- Supreme Court of the United States

Decided March 25, 2014
- Full case name: United States v. Quality Stores, Inc.
- Citations: 572 U.S. 141 (more)

Holding
- Severance payments to employees who are involuntarily terminated during a Chapter 11 bankruptcy proceeding are taxable wages under FICA.

Court membership
- Chief Justice John Roberts Associate Justices Antonin Scalia · Anthony Kennedy Clarence Thomas · Ruth Bader Ginsburg Stephen Breyer · Samuel Alito Sonia Sotomayor · Elena Kagan

Case opinion
- Majority: Kennedy, joined by unanimous
- Kagan took no part in the consideration or decision of the case.

Laws applied
- Federal Insurance Contributions Act

= United States v. Quality Stores, Inc. =

United States v. Quality Stores, Inc., , was a United States Supreme Court case in which the court held that severance payments to employees who are involuntarily terminated during a Chapter 11 bankruptcy proceeding are taxable wages under the Federal Insurance Contributions Act.

==Background==

Quality Stores, Inc., and its affiliates (collectively Quality Stores) made severance payments to employees who were involuntarily terminated as part of Quality Stores's Chapter 11 bankruptcy.

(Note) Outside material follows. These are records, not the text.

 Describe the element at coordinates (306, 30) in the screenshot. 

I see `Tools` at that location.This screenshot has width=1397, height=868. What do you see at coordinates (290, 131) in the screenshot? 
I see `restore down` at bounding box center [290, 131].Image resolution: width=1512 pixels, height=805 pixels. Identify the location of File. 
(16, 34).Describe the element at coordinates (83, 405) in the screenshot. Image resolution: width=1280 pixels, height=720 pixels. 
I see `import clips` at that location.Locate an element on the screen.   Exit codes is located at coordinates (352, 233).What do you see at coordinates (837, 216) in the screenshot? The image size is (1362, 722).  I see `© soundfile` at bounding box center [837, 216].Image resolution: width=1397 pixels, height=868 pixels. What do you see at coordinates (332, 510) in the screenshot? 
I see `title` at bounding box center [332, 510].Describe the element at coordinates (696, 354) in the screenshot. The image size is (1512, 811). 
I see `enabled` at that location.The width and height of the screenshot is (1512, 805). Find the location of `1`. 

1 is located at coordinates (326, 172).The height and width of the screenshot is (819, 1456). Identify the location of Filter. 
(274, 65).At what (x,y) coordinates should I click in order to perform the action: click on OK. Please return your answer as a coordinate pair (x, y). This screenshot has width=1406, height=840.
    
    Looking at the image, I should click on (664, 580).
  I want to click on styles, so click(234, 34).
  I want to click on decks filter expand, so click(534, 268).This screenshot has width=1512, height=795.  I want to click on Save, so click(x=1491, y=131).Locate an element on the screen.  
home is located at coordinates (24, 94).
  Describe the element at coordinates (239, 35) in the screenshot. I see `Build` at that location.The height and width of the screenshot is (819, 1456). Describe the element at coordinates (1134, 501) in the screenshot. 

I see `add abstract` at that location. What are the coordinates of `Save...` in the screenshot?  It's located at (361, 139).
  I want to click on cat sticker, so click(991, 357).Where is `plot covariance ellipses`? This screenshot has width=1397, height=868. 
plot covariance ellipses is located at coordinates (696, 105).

Payments—which were made pursuant to plans that did not tie payments to the receipt of state unemployment insurance—varied based on job seniority and time served. Quality Stores paid and withheld, among other things, taxes required under the Federal Insurance Contributions Act (FICA). Later believing that the payments should not have been taxed as wages under FICA, Quality Stores sought a refund on behalf of itself and about 1,850 former employees. When the Internal Revenue Service (IRS) did not allow or deny the refund, Quality Stores initiated proceedings in the Bankruptcy Court, which granted summary judgment in its favor. On appeal, the federal District Court and the Sixth Circuit Court of Appeals affirmed, concluding that severance payments were not wages under FICA.

==Opinion of the court==

The Supreme Court issued an opinion on March 25, 2014.